Sur ces étendues de sable aride, si loin de chez nous, la lumière orange du soleil me donne un curieux sentiment. Je me demande si Chris le partage. C’est une tristesse inexplicable : la journée disparaîtra, l’obscurité ira grandissant…
La lumière orange prend des tons de bronze terni, et semble éclairer sans enthousiasme un paysage toujours semblable. Au-delà de ces collines desséchées, dans ces petites maisons perdues, les gens ont vaqué à leurs occupations habituelles. Ils ne remarquent même pas l’étrangeté du paysage crépusculaire. Si nous leur rendions visite un matin ils seraient peut-être curieux de nous, de notre voyage. À cette heure du soir, en revanche, notre présence les gênerait. C’est l’heure du dîner, de la détente ; l’heure où chacun se replie sur son foyer. Nous passons inaperçus.
Nous nous arrêtons enfin devant la cour d’une école abandonnée, sous un immense fromager. Je vidange mon moteur. Chris est énervé, impatient de repartir. Il ne se rend pas compte que c’est la fatigue qui le rend irritable. Pendant que je remets de l’huile, je lui donne la carte à étudier, puis nous la regardons ensemble et décidons d’aller dîner au prochain bon restaurant que nous trouverons sur notre route, puis d’aller camper dans un endroit agréable. Ces projets le remettent de bonne humeur.

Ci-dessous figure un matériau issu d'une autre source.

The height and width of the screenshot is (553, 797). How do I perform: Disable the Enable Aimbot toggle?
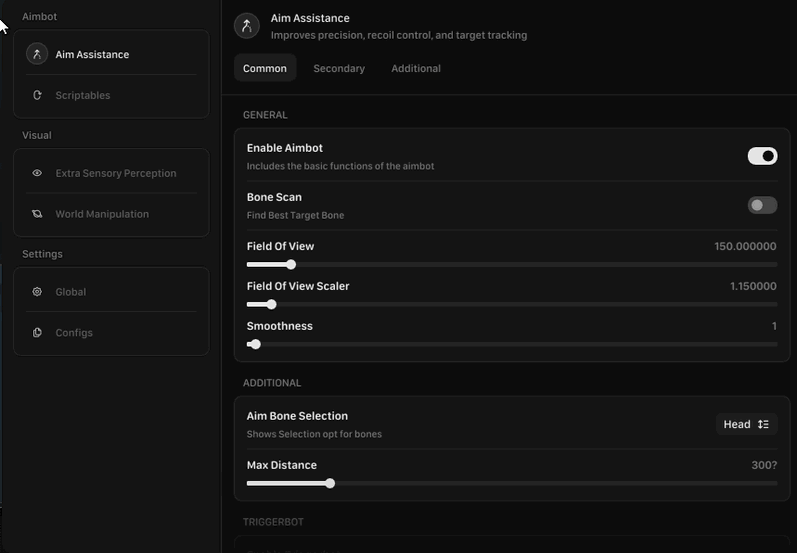click(762, 156)
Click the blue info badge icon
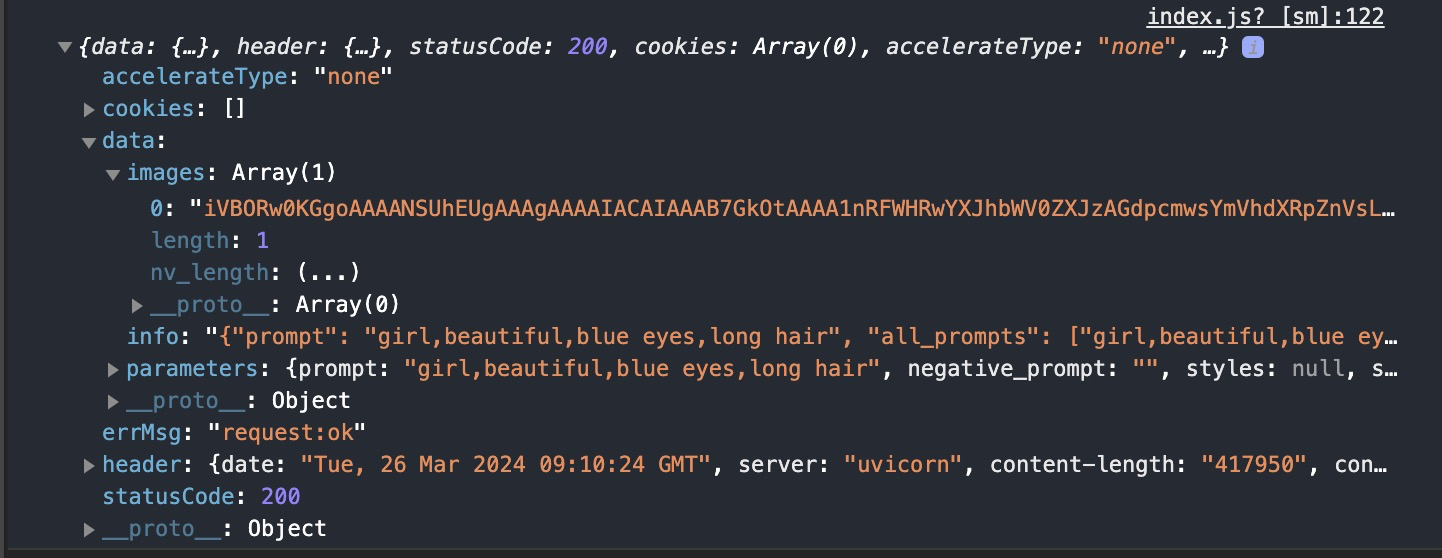The image size is (1442, 558). pyautogui.click(x=1252, y=47)

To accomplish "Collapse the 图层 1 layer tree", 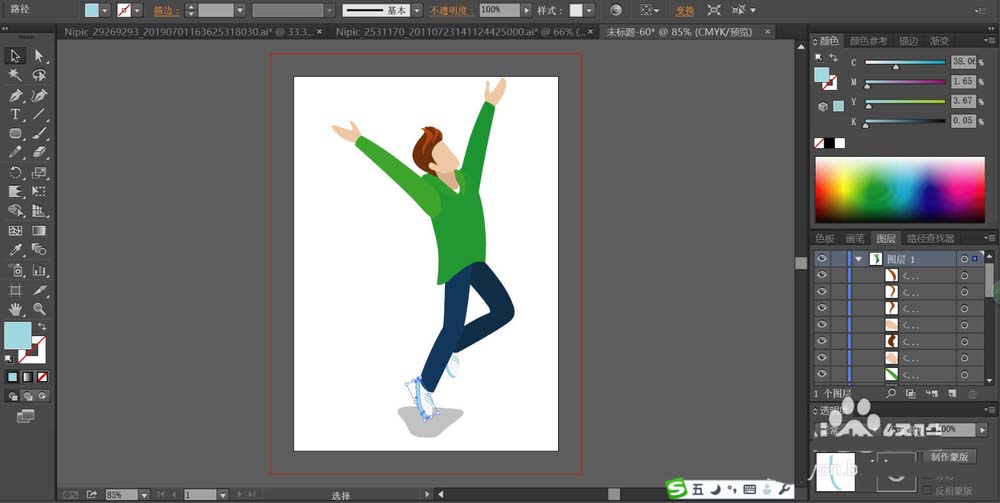I will 858,259.
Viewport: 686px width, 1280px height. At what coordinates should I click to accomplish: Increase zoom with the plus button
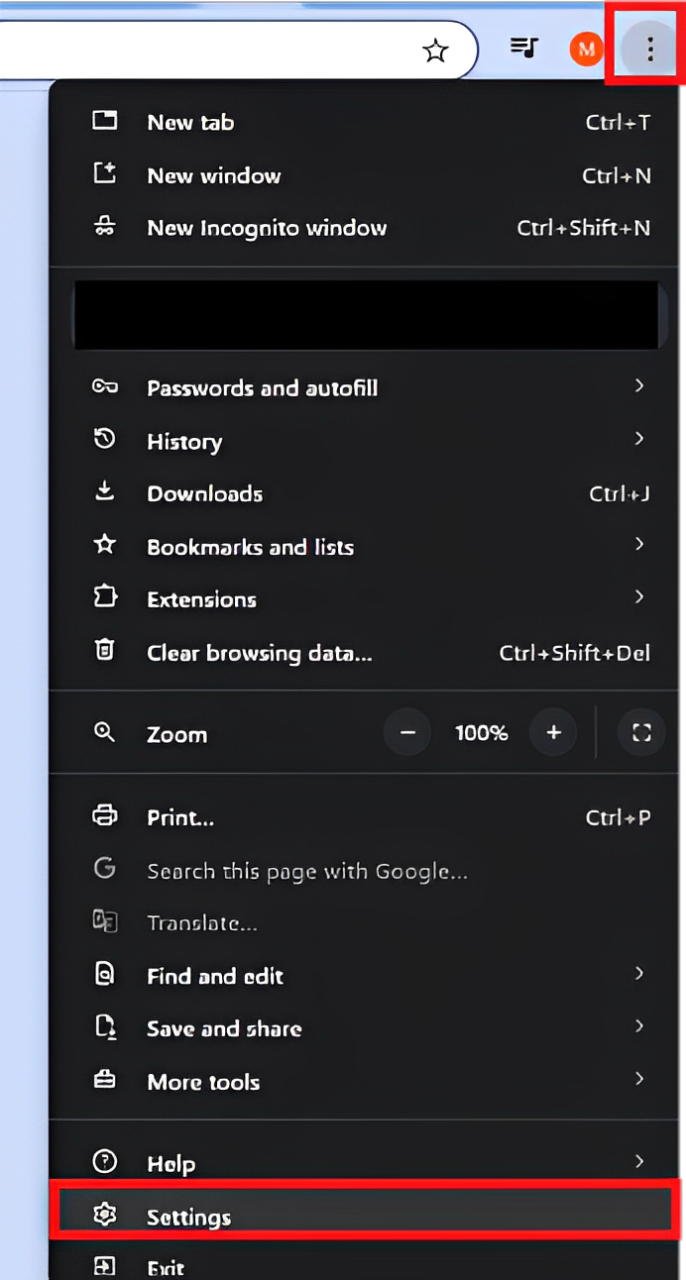(x=553, y=733)
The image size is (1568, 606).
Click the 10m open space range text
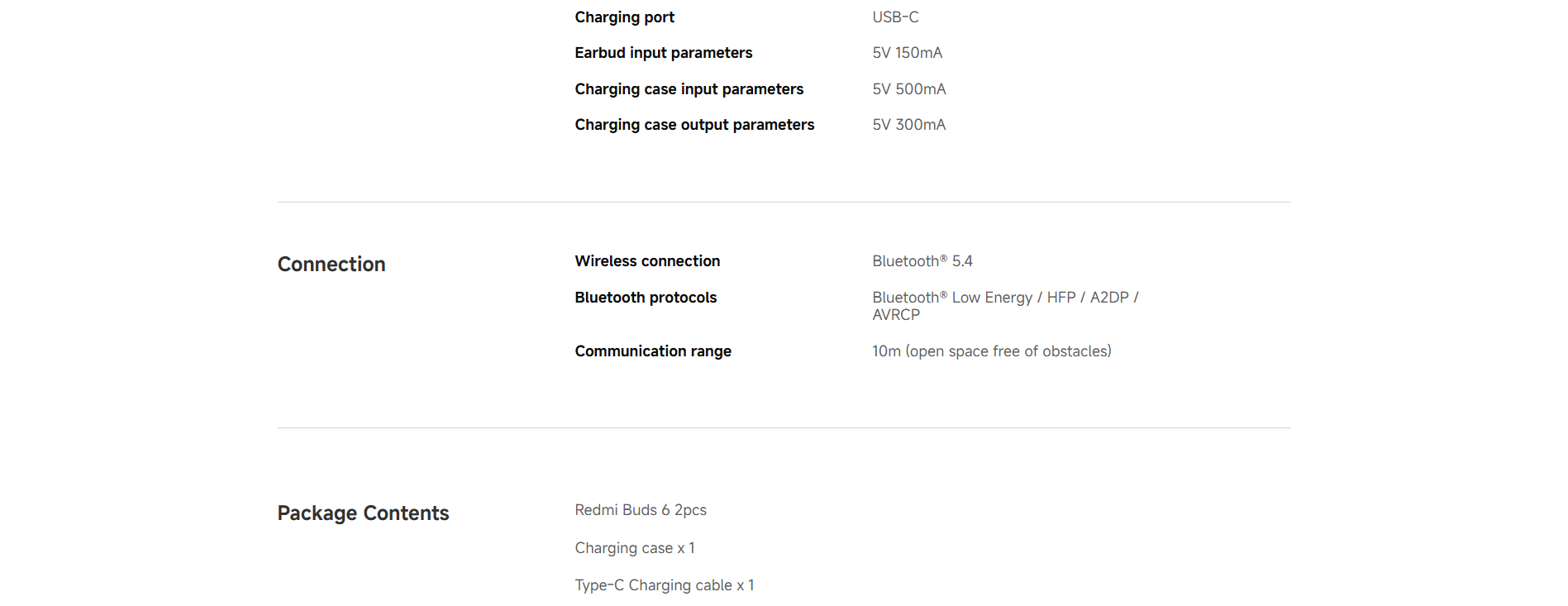point(992,351)
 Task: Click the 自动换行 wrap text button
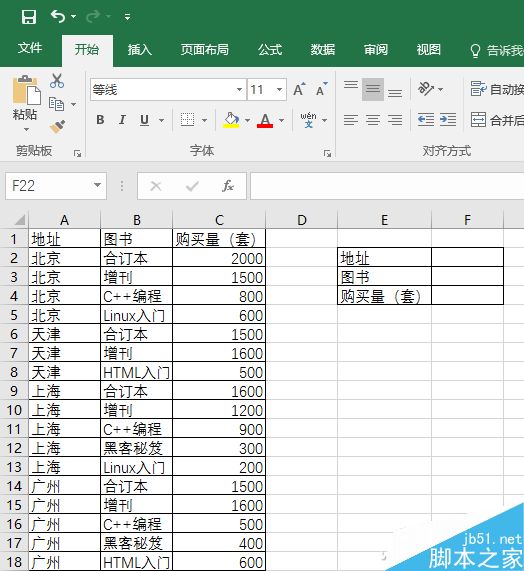click(x=497, y=89)
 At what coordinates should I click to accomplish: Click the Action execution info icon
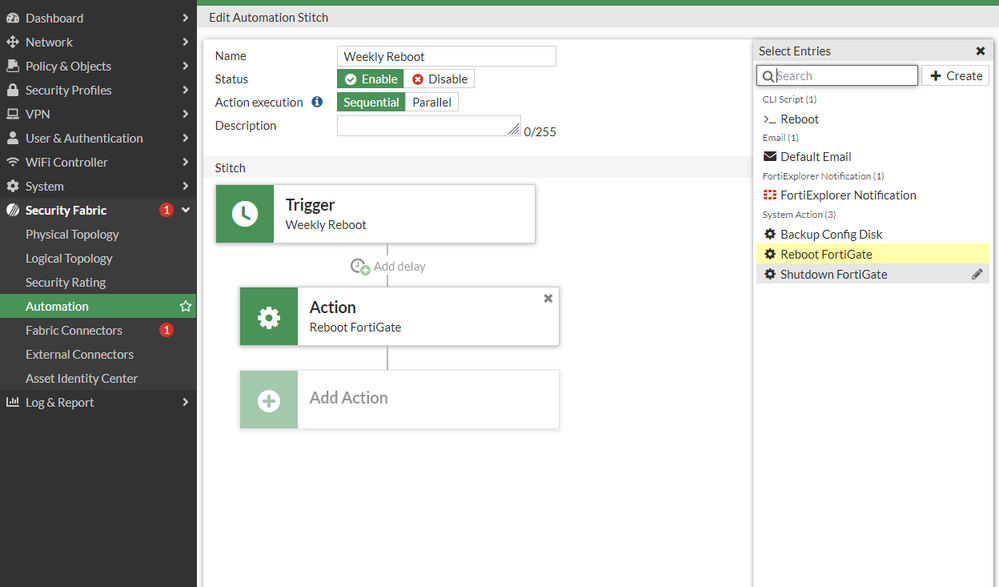[x=317, y=102]
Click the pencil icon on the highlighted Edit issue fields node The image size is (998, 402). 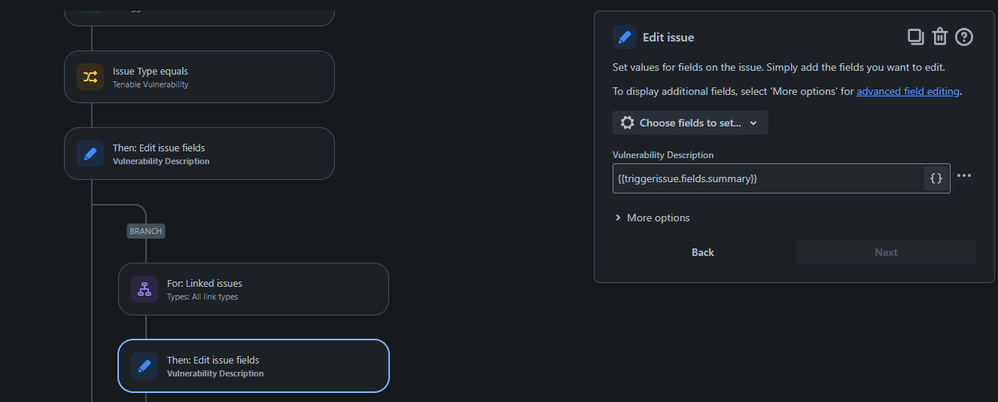144,366
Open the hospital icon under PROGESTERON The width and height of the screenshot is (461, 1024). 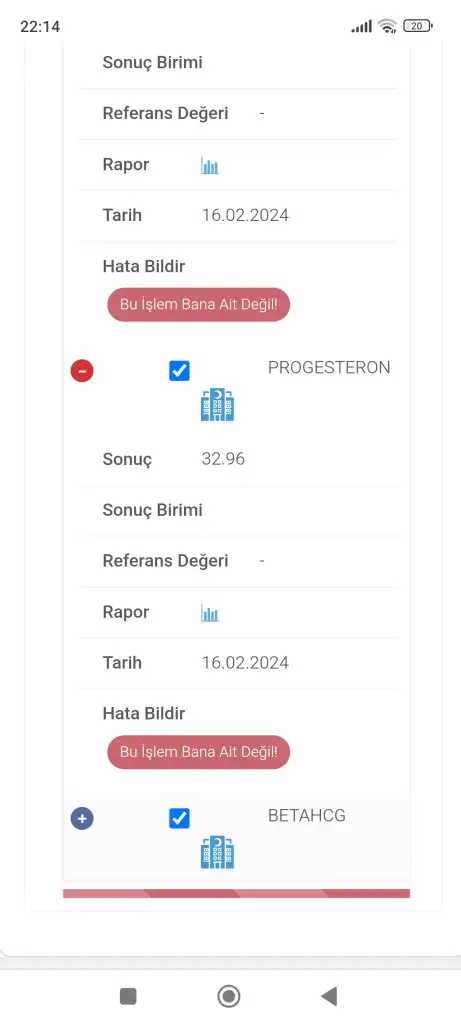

Nous dînons donc à Cambridge, et quand nous sortons de table, il fait nuit noire. Dans la lumière du phare, nous repérons une route secondaire qui va vers l’Oregon, et nous nous arrêtons au camping de Brownlee, niché dans un creux de montagne. Il est difficile, dans le noir, de savoir à quoi ressemble cet endroit. Nous suivons une piste sous les arbres, puis à travers des broussailles, jusqu’à l’emplacement du camping. Apparemment, nous sommes seuls et, quand je coupe le moteur, que je commence à déballer nos affaires, j’entends le murmure d’un ruisseau. C’est le seul bruit qui trouble le silence de la nuit, avec le chant d’un unique oiseau.
— C’est chouette, ici ! dit Chris.
— C’est très calme.
— Où est-ce qu’on va demain ?
— On entre dans l’Oregon.
Je lui tends la torche électrique et lui demande de m’éclairer pendant que je sors les sacs de couchage.
— J’y ai déjà été dans l’Oregon ?
— Peut-être. Je ne sais pas.
J’étale nos duvets, et j’installe celui de Chris sur une table de pique-nique. Cette innovation le séduit beaucoup. Cette nuit, nous n’aurons pas de mal à nous endormir. J’entends déjà le souffle régulier de mon fils.
Si seulement je savais quoi lui dire – ou quelles questions lui poser. Il me semble parfois si proche, mais cette impression n’a rien à voir avec les mots que nous échangeons. D’autres fois, il me paraît si lointain, comme s’il me regardait d’un point d’observation qui m’échappe. Et il lui arrive aussi d’être simplement un gosse – et, à ces moments, il n’y a pas de relation possible entre nous.
Parfois, quand j’y réfléchis, l’idée même de « communication » entre deux personnes me paraît être une simple façon de parler, et un bavardage illusoire. C’est une fiction qui rend possibles les relations entre deux individus, profondément étrangers l’un à l’autre. Mais, en réalité, cette « communication » est impossible. L’effort même que nous faisons pour sonder ce qui se passe dans l’esprit de notre interlocuteur détériore ses propres pensées.